Pero ese complejo, si solo fuera étnico, se trataría de un síndrome muy común, que afecta a muchos de nuestros congéneres, desde los judíos a los alemanes, los rusos o los indios, los españoles y los gitanos, todos los que se enorgullecen o se avergüenzan -variantes de lo mismo- de ser lo que son. Pero lo que es ya de manicomio es la dimensión social del complejo del PSC. Resulta que el castellano, la primera lengua catalana, es la de las capas sociales más pobres, en la jerga sociata, desfavorecidos. La opción catalanista del PSC, aparte de antisocialista (porque el nacionalismo es la antítesis del socialismo), es un insulto a toda la clase obrera catalana: nos están diciendo que somos extraños, ajenos a la realidad, que nos falta algo, casta, apellidos, estirpe, en fin, todo eso que tanto aprecian los reaccionarios y que despreciábamos la gente de izquierda.

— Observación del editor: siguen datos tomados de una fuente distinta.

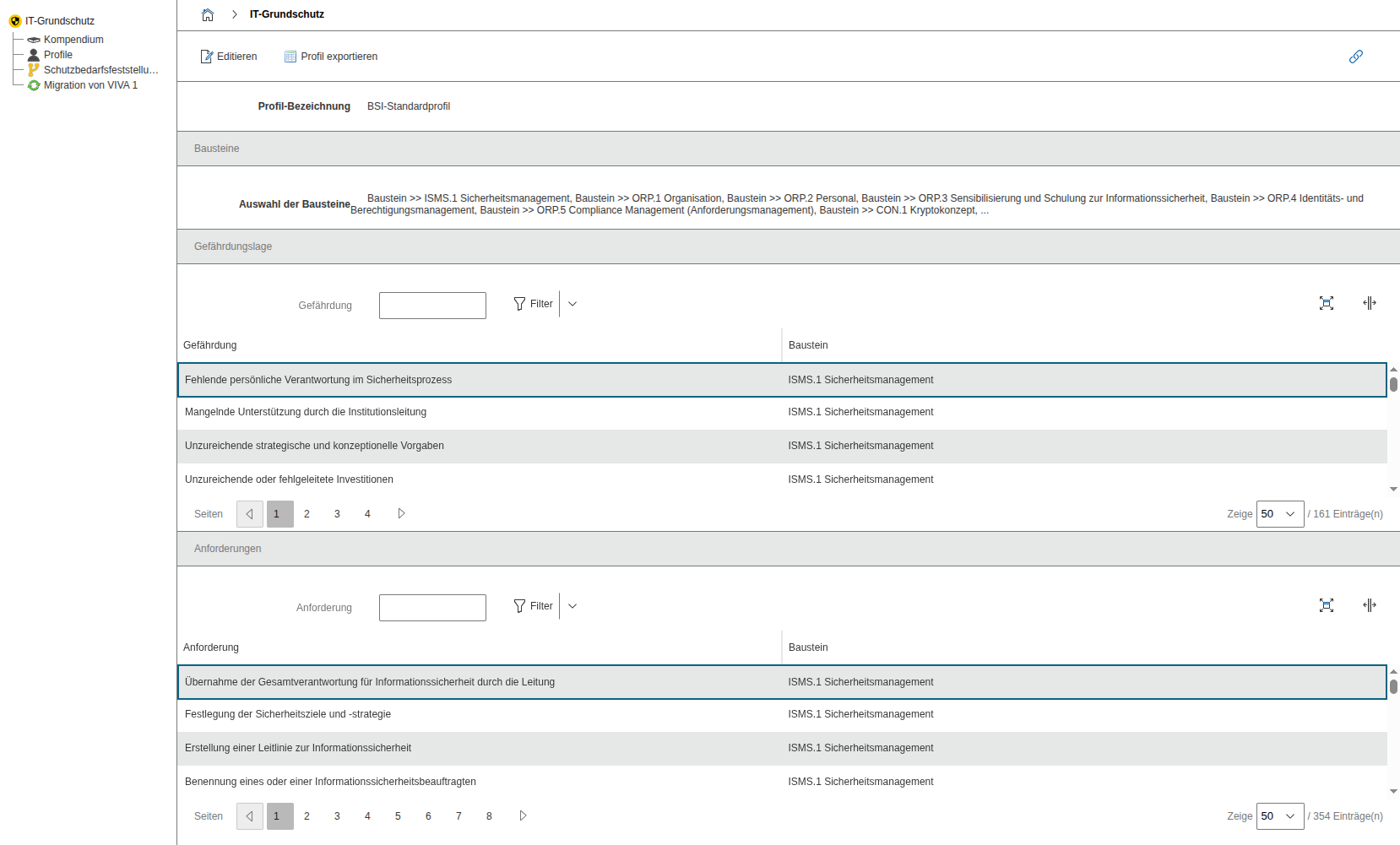Open Kompendium in the tree

click(73, 40)
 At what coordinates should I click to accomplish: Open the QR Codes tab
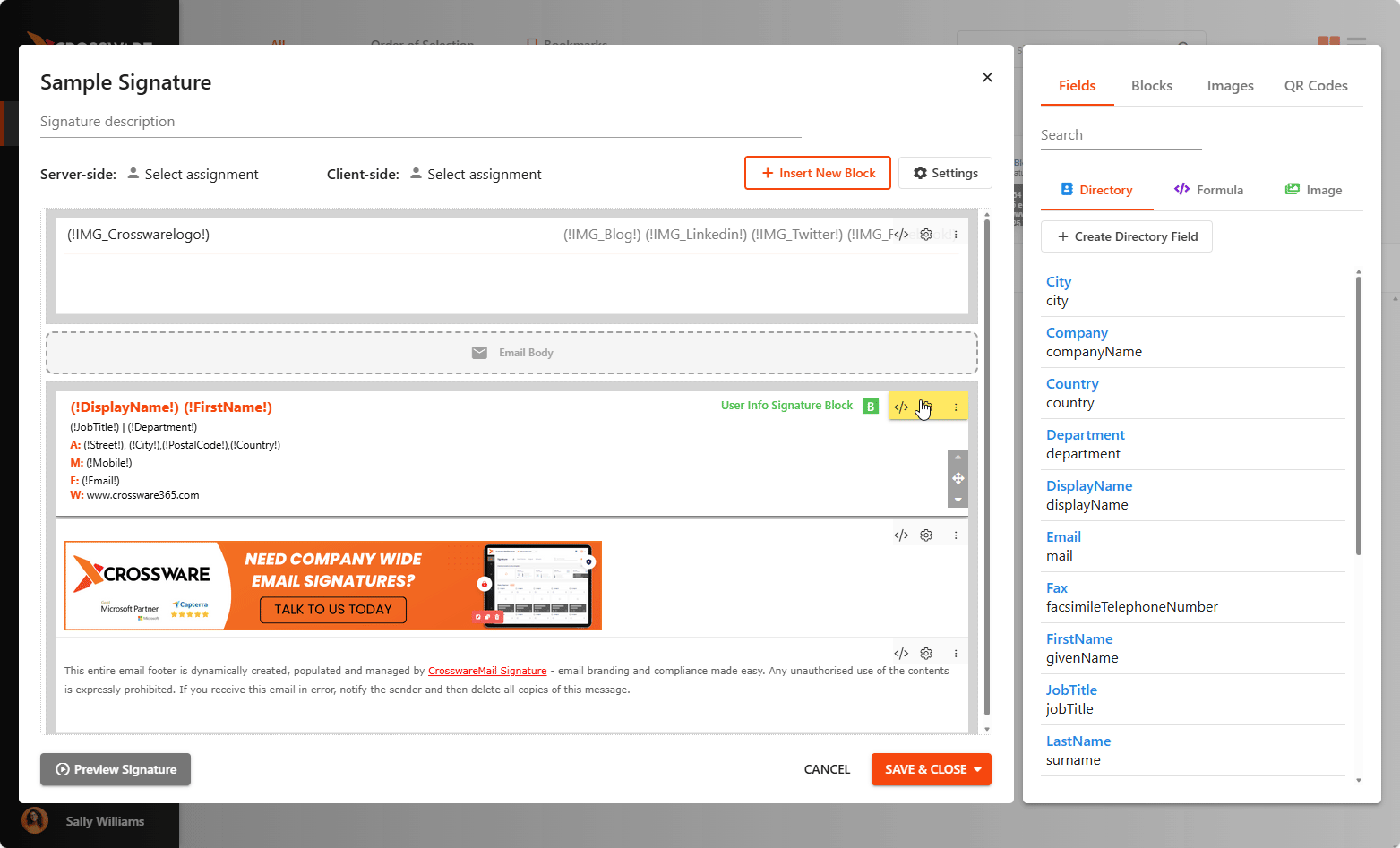pyautogui.click(x=1315, y=86)
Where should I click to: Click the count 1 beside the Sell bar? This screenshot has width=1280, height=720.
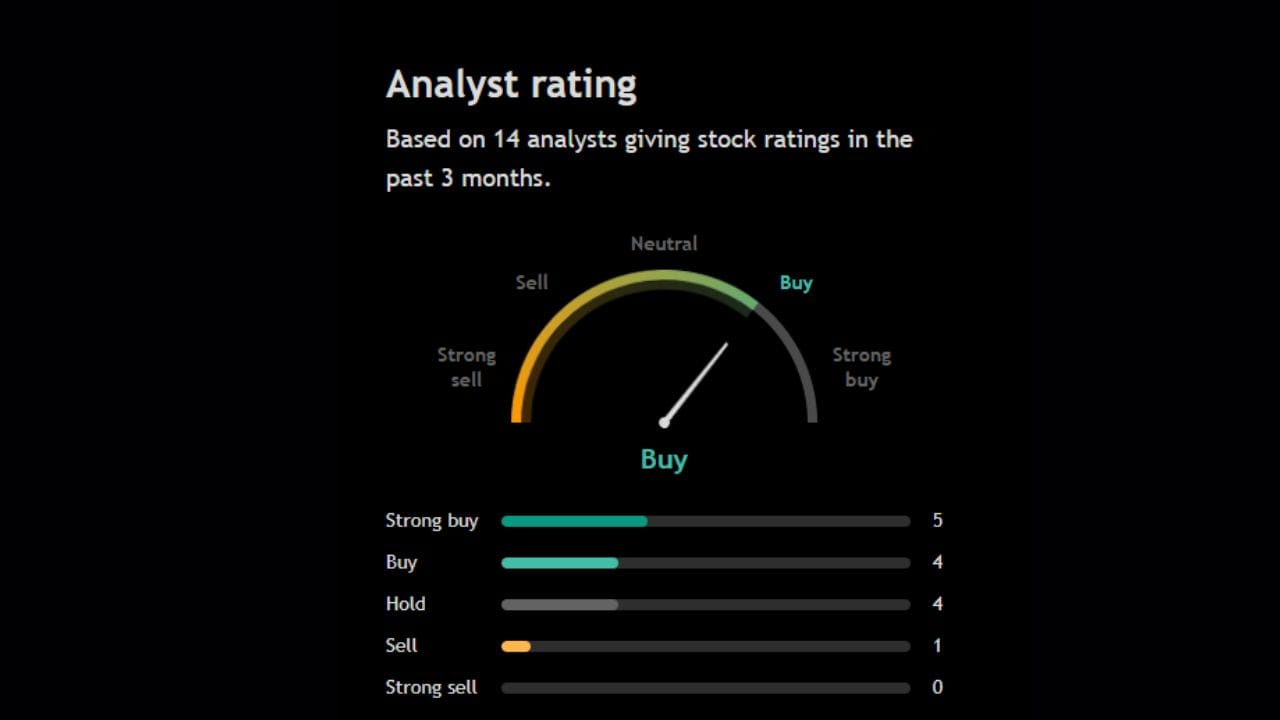[937, 646]
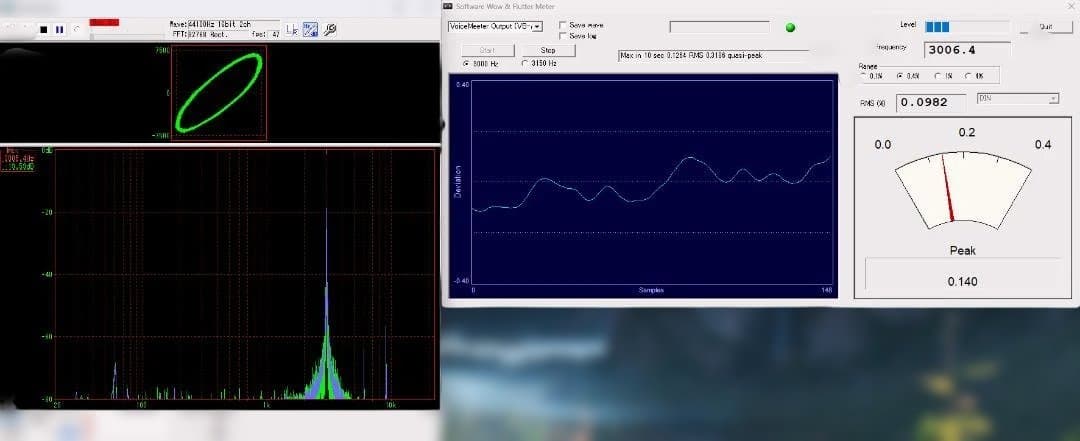
Task: Enable the Save wave checkbox
Action: 563,25
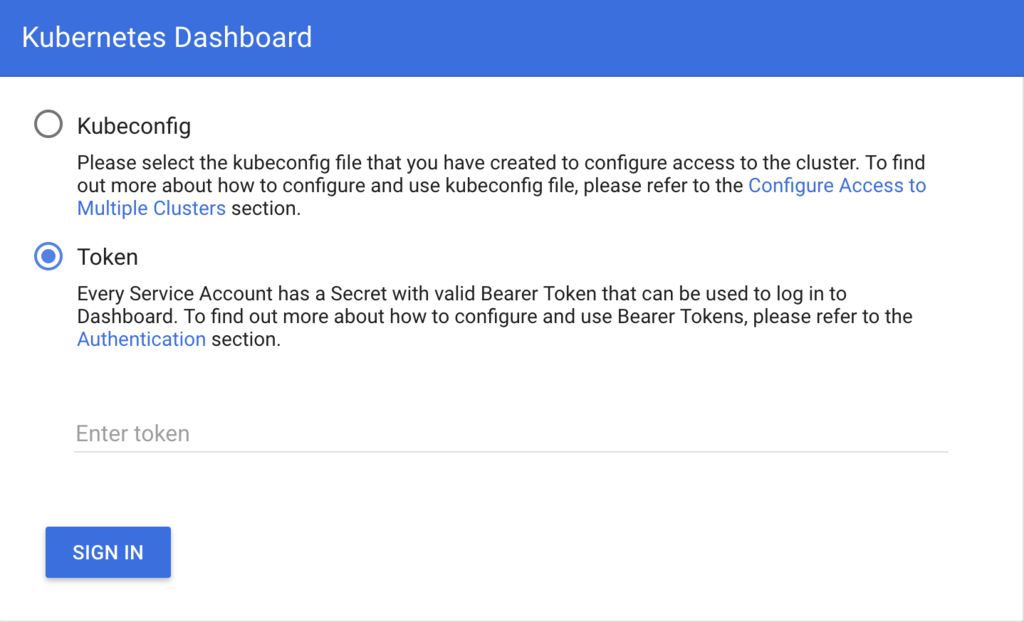This screenshot has height=622, width=1024.
Task: Click the Kubeconfig option label
Action: click(133, 127)
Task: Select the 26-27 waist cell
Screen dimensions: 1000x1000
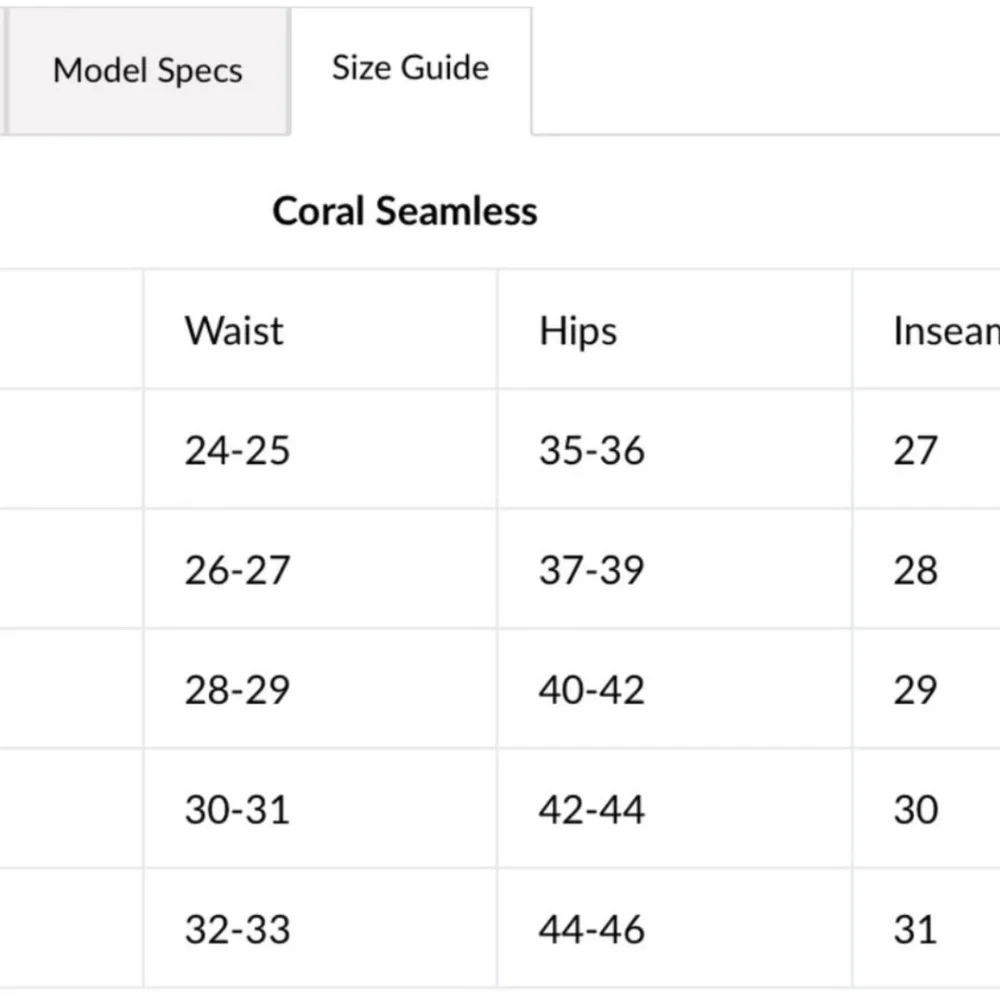Action: tap(237, 570)
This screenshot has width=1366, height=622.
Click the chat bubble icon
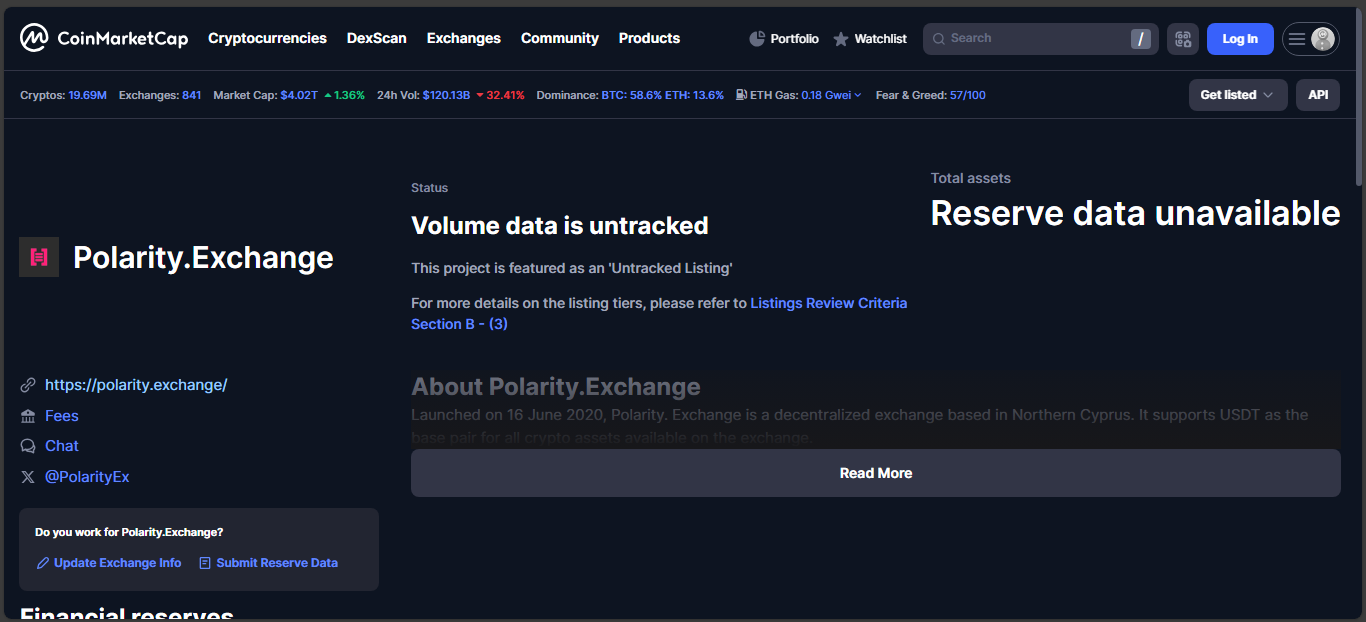28,446
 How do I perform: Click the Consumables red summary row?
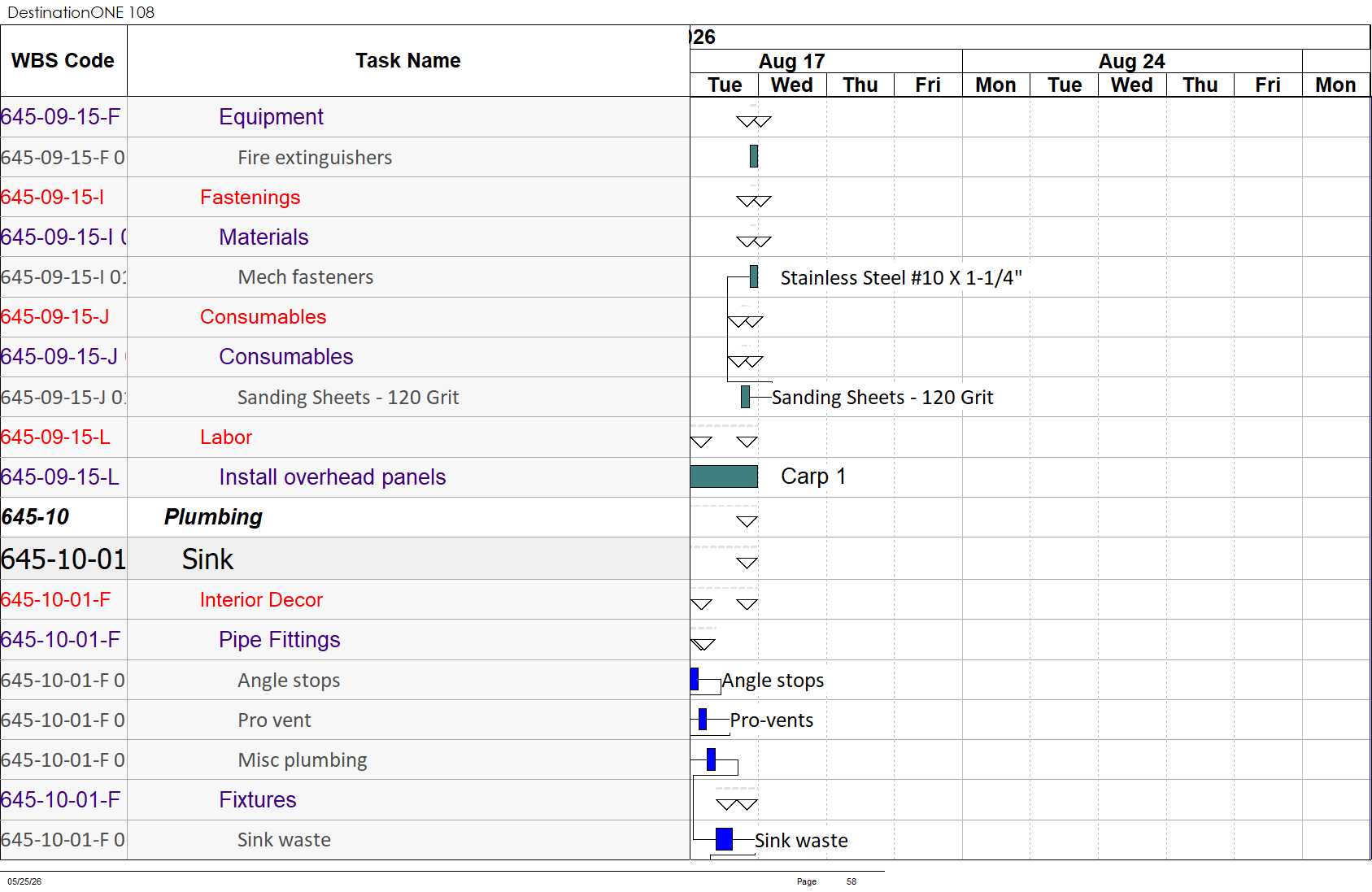tap(345, 317)
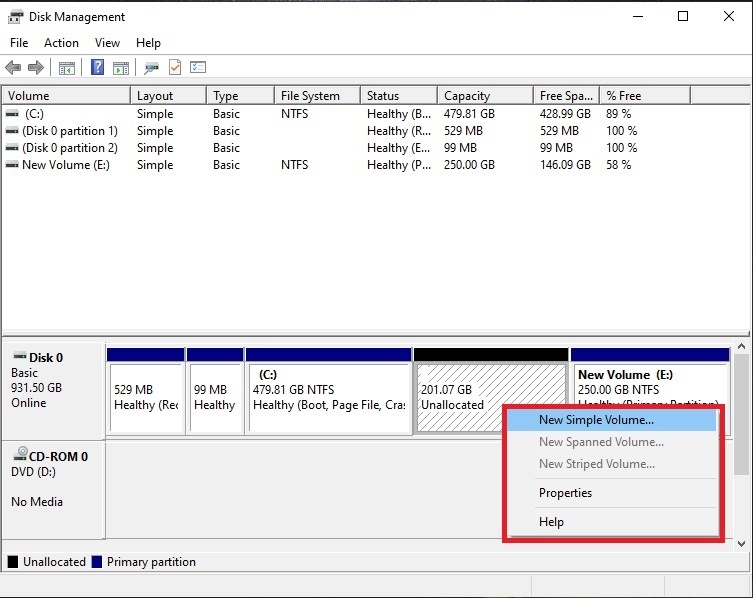Click the Forward arrow in the toolbar
This screenshot has height=598, width=753.
pyautogui.click(x=36, y=68)
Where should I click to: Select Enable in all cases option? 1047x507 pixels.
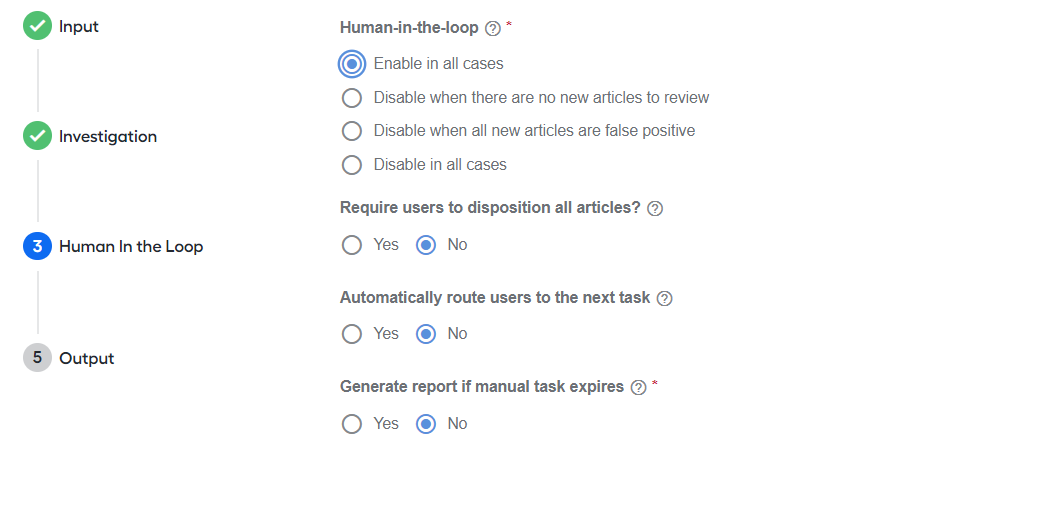click(352, 64)
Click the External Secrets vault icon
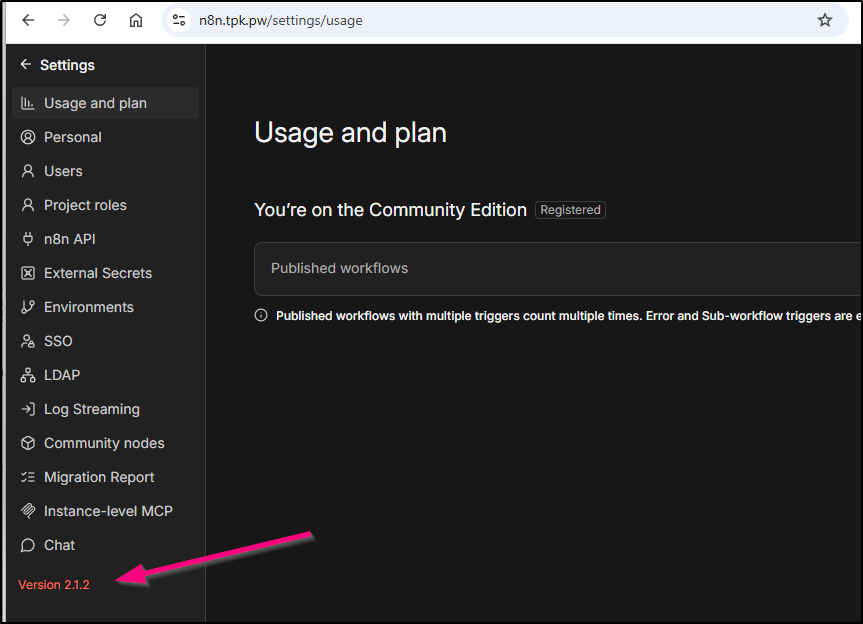Image resolution: width=863 pixels, height=624 pixels. pyautogui.click(x=28, y=273)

Nos están diciendo que en una sociedad tradicionalmente estamental como la catalana, si nos portamos bien y abandonamos el castellano y nos sacamos el nivel C podríamos llegar a tener un digno puesto de masover de la masía: alcalde metropolitano, o incluso president amontillado. Nos dicen que España no es una nación de ciudadanos todos iguales, sino el lugar apestoso de donde nos expulsó el hambre, y Cataluña, terra d’acollida, es donde pudimos comer caliente y donde podemos aspirar a un futuro esplendoroso: y si no nosotros, quizá nuestros hijos…

De verdad, gente del PSC: feu-vos-ho mirar. A lo mejor os convendría una psicoterapia como la que Els Joglars impusieron a Jordi Pujol en el memorable Ubú President. Torna, torna, Boadella!

Jesús Royo es catedrático de Instituto de Lengua catalana y licenciado en Filosofía. Actualmente es Presidente de ÁGORA SOCIALISTA.